From the records below, set down exactly the lines starting with the line that contains "Line Status Display (607, 1507)" and going on through the line that contains "About Viking (279, 2244)". Nothing else is wanted.

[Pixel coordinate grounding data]
=== Begin Enclosure ===

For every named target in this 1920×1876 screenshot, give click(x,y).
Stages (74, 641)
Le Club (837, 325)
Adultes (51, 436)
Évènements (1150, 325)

=== End Enclosure ===
=== Begin Enclosure ===

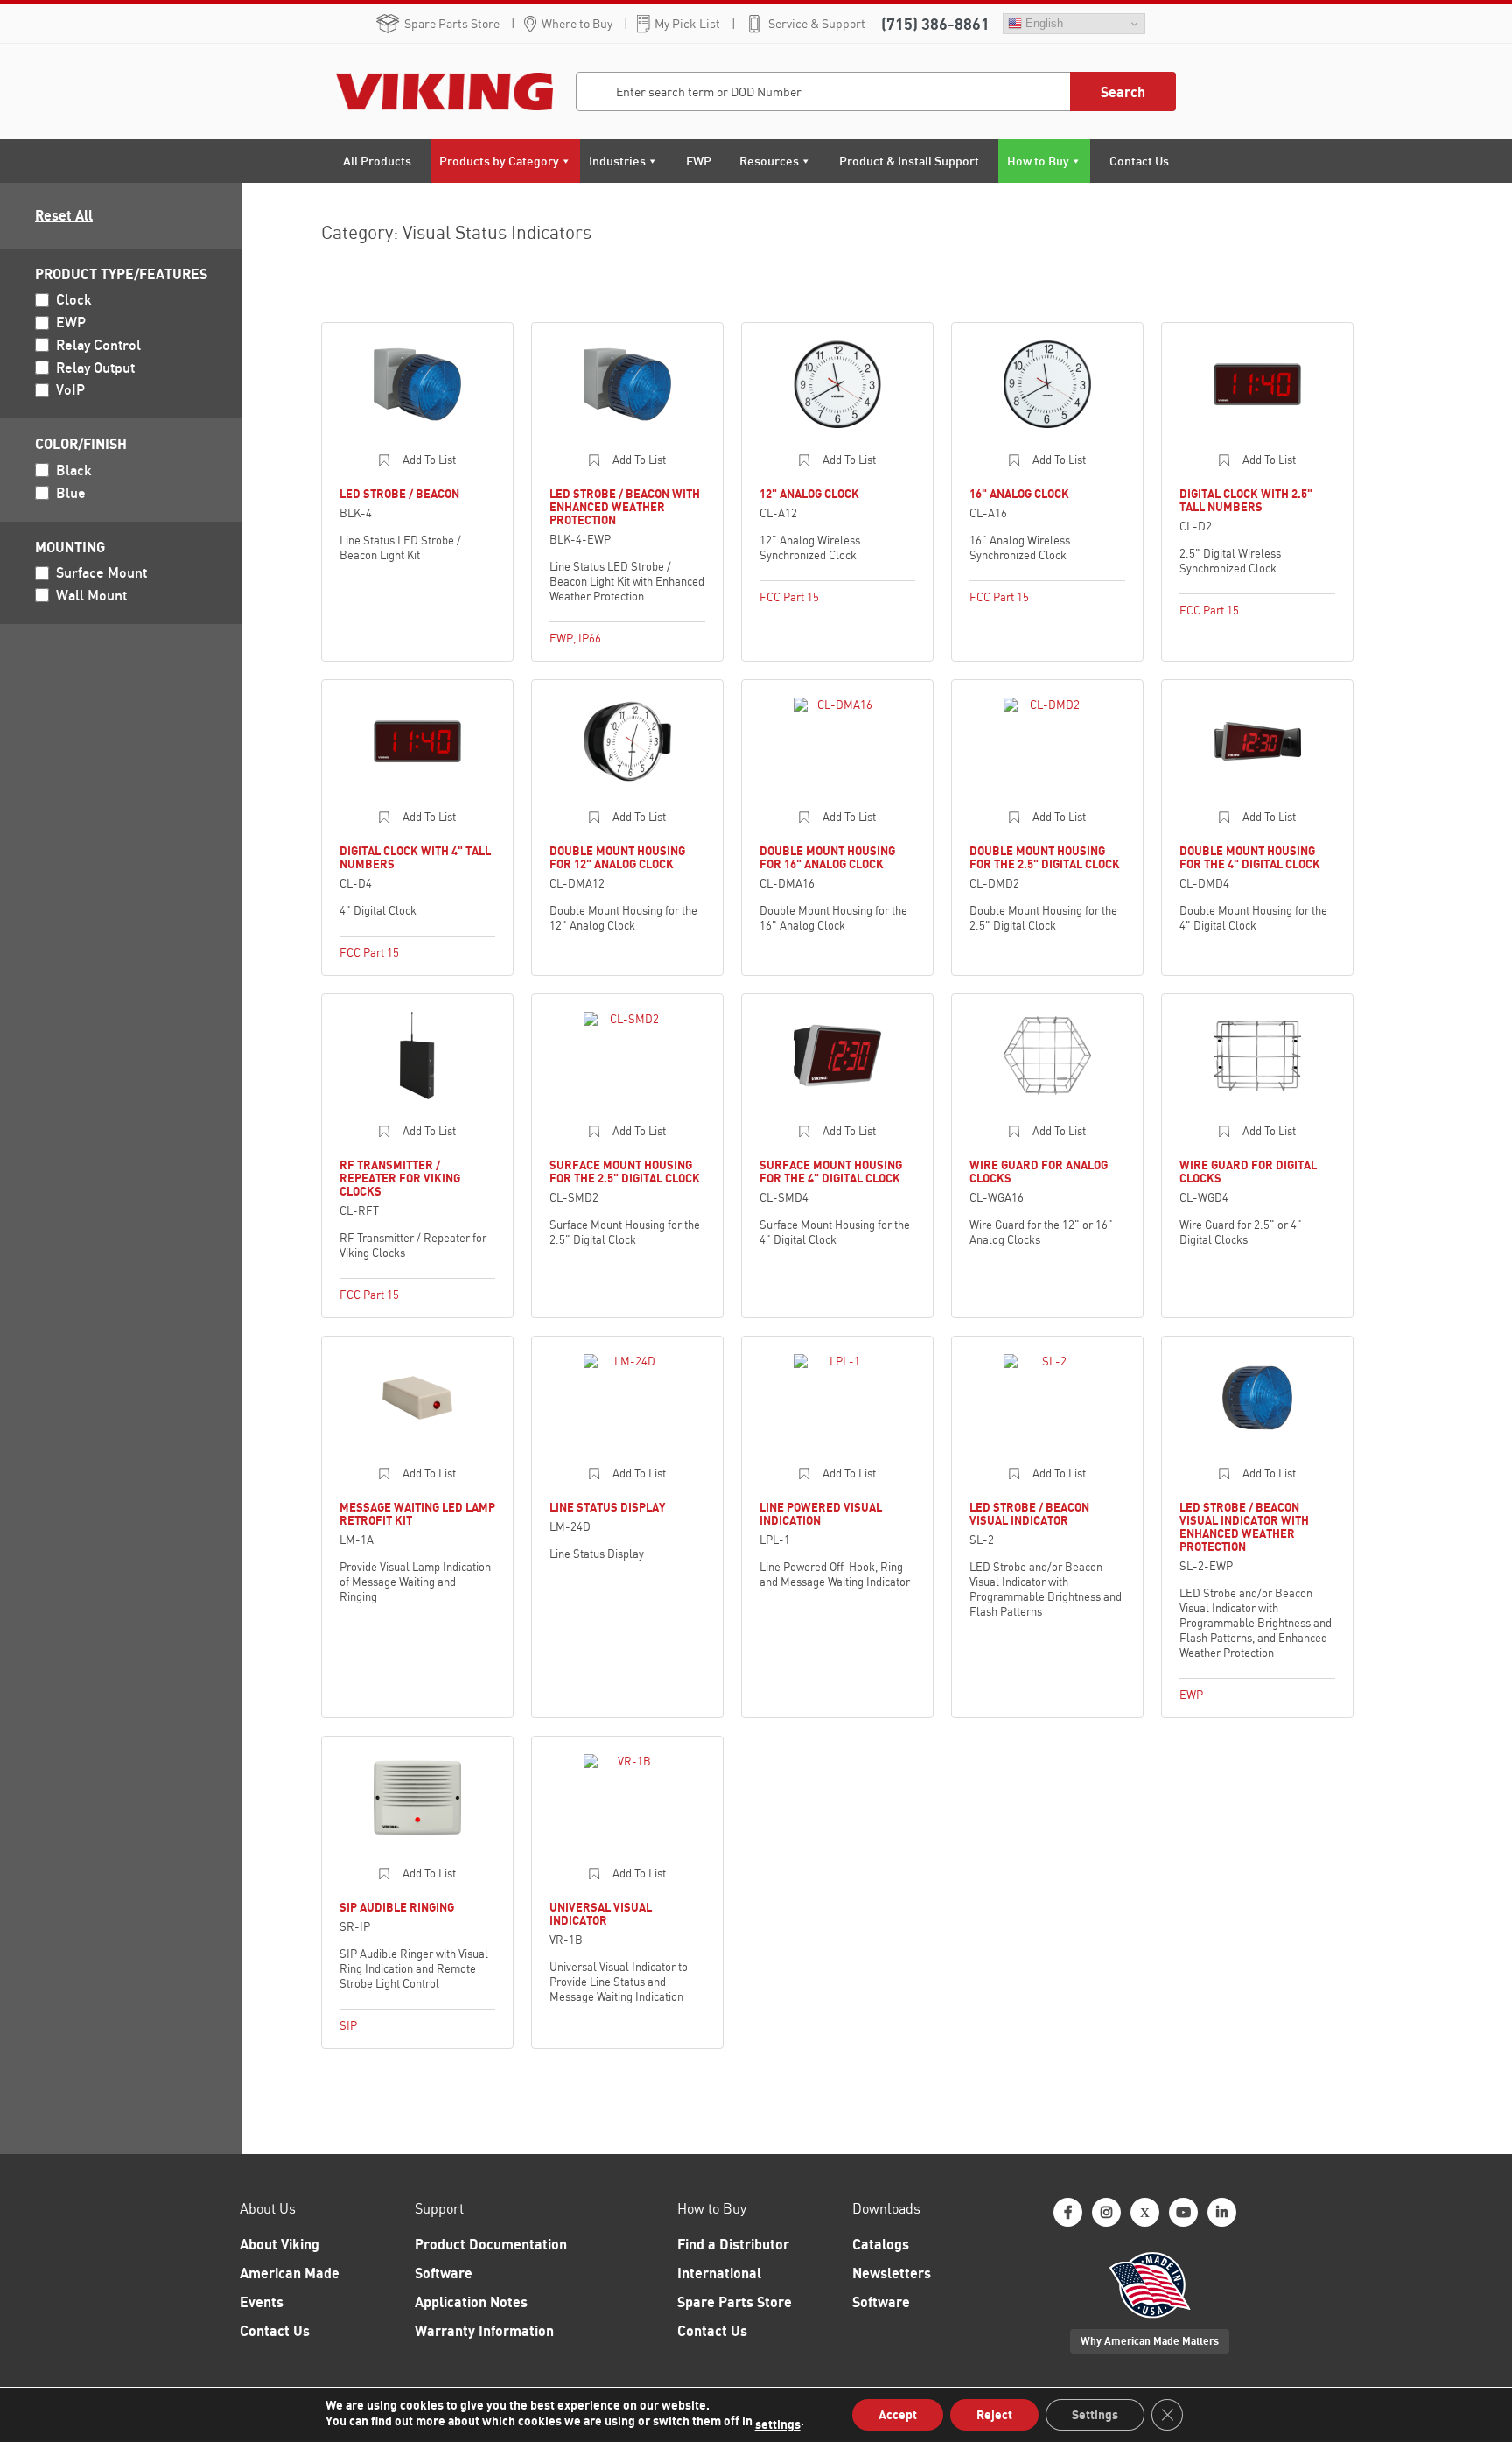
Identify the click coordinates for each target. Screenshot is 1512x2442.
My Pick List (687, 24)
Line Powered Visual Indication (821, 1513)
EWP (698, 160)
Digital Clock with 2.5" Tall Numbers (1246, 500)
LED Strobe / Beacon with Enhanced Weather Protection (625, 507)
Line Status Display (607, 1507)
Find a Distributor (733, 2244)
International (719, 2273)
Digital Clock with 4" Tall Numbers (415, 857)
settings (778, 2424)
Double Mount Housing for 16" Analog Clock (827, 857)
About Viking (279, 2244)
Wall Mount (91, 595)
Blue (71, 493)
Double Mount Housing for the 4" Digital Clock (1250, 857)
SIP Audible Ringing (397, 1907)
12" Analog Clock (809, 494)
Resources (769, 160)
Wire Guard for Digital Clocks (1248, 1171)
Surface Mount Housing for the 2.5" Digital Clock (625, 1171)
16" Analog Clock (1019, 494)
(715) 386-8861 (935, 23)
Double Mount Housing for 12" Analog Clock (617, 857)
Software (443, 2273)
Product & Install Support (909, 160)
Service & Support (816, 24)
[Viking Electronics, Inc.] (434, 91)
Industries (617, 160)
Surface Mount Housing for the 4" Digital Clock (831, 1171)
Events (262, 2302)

=== End Enclosure ===
=== Begin Enclosure ===

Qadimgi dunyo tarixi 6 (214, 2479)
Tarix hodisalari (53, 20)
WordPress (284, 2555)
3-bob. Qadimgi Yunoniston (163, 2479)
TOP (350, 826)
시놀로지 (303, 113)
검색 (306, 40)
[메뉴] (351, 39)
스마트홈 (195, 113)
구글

=== End Enclosure ===

Answer for the task:
Line Status Display (607, 1507)
Find a Distributor (733, 2244)
International (719, 2273)
Digital Clock with 4" Tall Numbers (415, 857)
settings (778, 2424)
Double Mount Housing for 16" Analog Clock (827, 857)
About Viking (279, 2244)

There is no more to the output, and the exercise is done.